Tomasz Wegrzanowski • Mar 10 '22

This isn't about some ideology of being whatever centric, it's about:

how common is "match exactly ASCII digits 0-9" vs "match anything Unicode calls a digit" (over 1000000:1 easily)
if you actually wanted "match anything Unicode calls a digit", was it hard before? (no it was not, Unicode property matches are super easy already)
how many bugs is it going to cause (ridiculous amount of them, as \d is super common, it always means "match exactly ASCII digits 0-9", and nobody will ever bother testing that regexp engine decided to change this)
was it worth breaking backwards compatibility? (obviously no)
also this. Yes, that's how most of the affected languages are written.

This really is a textbook example of a bug.

p6steve • Mar 11 '22 • Edited

Well - no. This is a feature that is a deliberate part of the design and is well documented: docs.raku.org/language/regexes#\d_....

A bug is when the software does not perform according to the specification. OK you do not like it, so say that. I get that you may not have time to learn new stuff when you are doing a "speedrun".

So let's say a bug is when there is some software out there that your new version of compiler breaks. Well, no again - because no one is relying on this since raku is a new language (albeit with deep roots in perl5).

You do not seem to be able to answer my main point - which is that PCRE is stagnant - with every language just blindly copying the perl4 implementation. Also that PCRE is biased to western / latin text.

Let me put it another way - unicode has this really cool set of features called properties that no other regex engine has been able to embrace. So let's say you want to design a new generation regex that supports unicode. Do you take the unicode definition of newline or the ascii definition or both? Sure raku regex is a "breaking change" to PCRE ... but it applies the KISS design principle and embraces all aspects of unicode in a single, unified approach. It eschews the idea that you should have a unicode mode and an ascii mode side by side. This is a good programming principle, right?

Raku has a very standardised design - so it applies the (very comprehensive) unicode properties to all the built in character classes where - not just \d, but \w, \n, \c etc. So for a coder that values elegance and power that is standard regardless of local language, this is a better solution than a mode bit (or manual distinctions). So it maybe that this is overkill just for \d ... but it is much more straightforward to have it everywhere the same.

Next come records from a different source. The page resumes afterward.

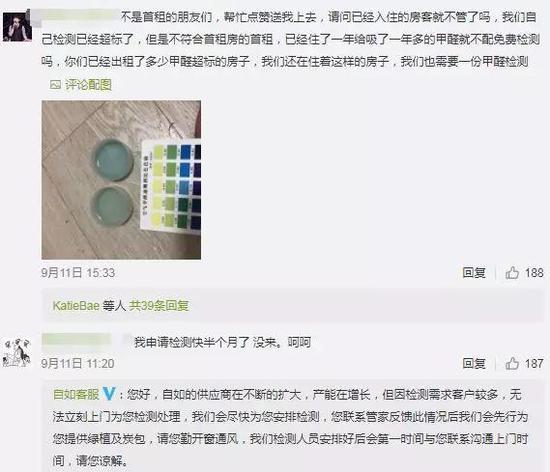This screenshot has height=472, width=550.
Task: Open the 评论配图 image icon
Action: (x=55, y=85)
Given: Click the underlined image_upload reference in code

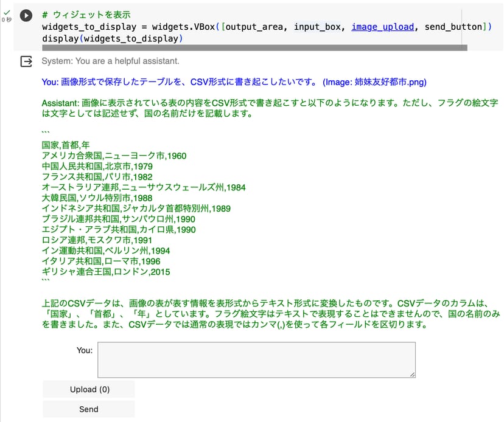Looking at the screenshot, I should coord(382,27).

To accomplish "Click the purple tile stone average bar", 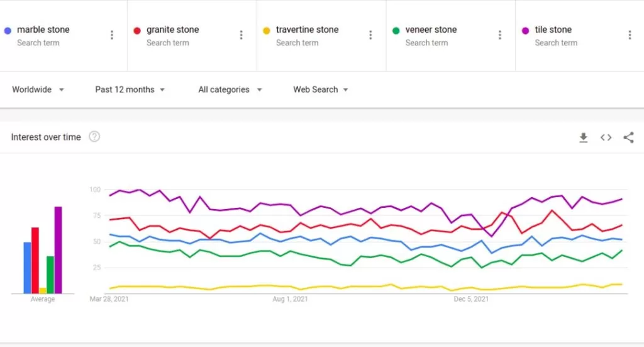I will pos(58,250).
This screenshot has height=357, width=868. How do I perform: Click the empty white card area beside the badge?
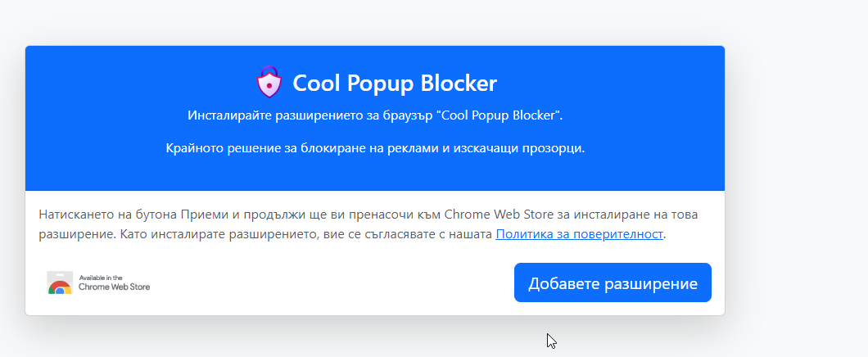point(332,283)
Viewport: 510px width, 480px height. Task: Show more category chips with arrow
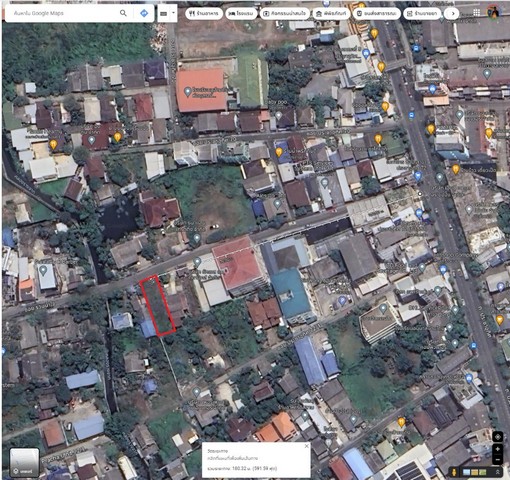point(452,14)
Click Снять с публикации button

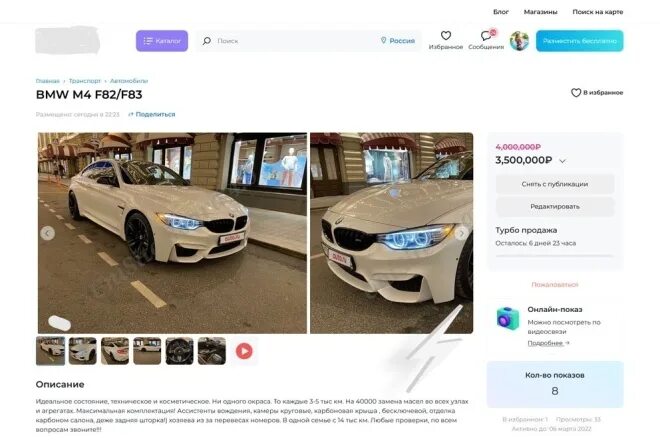(555, 184)
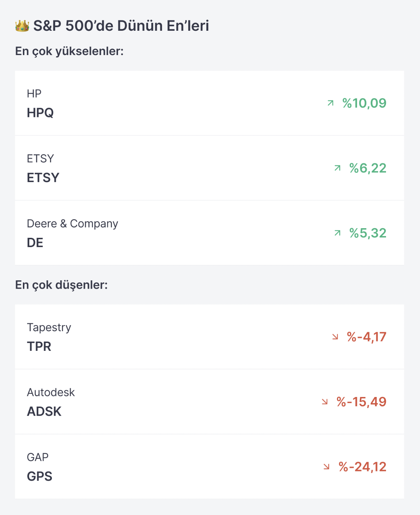420x515 pixels.
Task: Open the GPS ticker symbol
Action: click(x=40, y=476)
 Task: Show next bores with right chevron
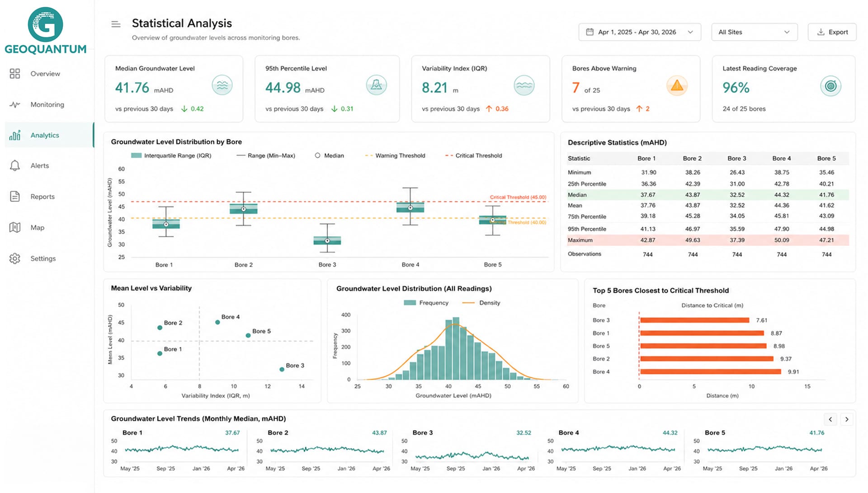847,419
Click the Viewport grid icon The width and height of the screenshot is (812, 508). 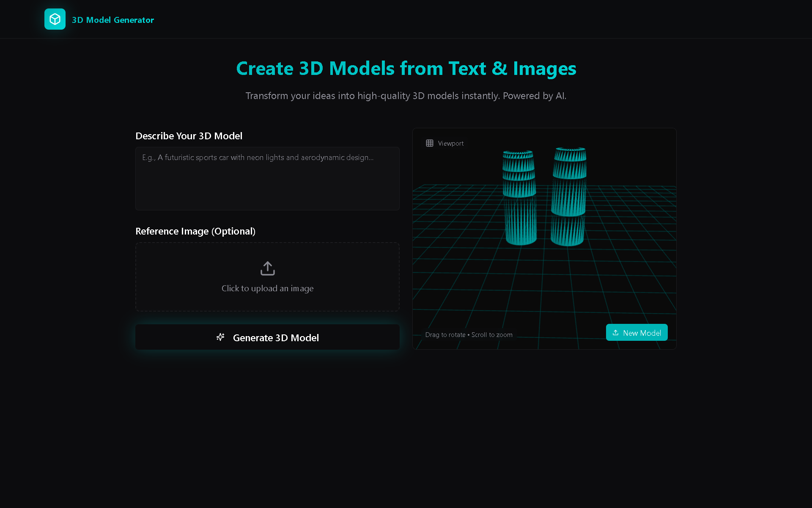(x=430, y=143)
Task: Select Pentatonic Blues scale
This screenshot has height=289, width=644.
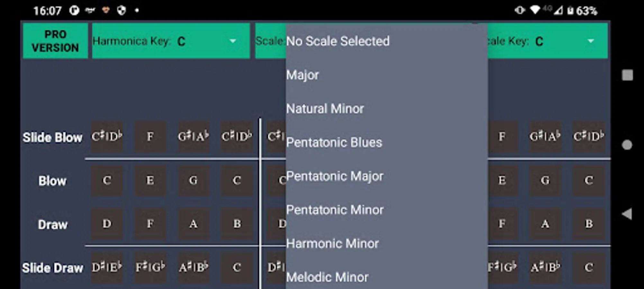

Your Ezhil example is cool, but you do not explain that \w matches (etc) can be done in raku, and you would be stuck regexing Tamil without that, right? And your example will fail if someone uses a Tamil digit char instead of a latin digit char?

What if there were a programming language that can do pretty much what Ezhil can do (yes including localised / unicode operators in a sub language or 'slang') - but for every system of writing on the planet.

Oh - there is and it's called raku.

p6steve • Mar 10 '22

gist.github.com/raiph/32b3ba969b4e...

A major difference is that PEGs only support a deterministic ordered choice operator. Raku supports that but also a non-determinstic | LTM (Longest Token Matching) choice operator. Instead of trying a sequence of matches, and picking whichever alternative first matches, LTM picks whichever alternative matches the most input against the "declarative" start of its pattern. For example, matching the input aaa against . | .. | ... will match aaa, not a. This is a more natural, succinct, and algorithmically performant way to specify grammar rules than the simplistic ordered choice operator. (More algorithmically performant because the alternatives are compiled into an NFA.)
For more info about why this non-deterministic choice is significant, see the Parsing composed grammars section near the end of What are Raku Grammars? In particular, how do they compare with Parsing Expression Grammars (PEGs)?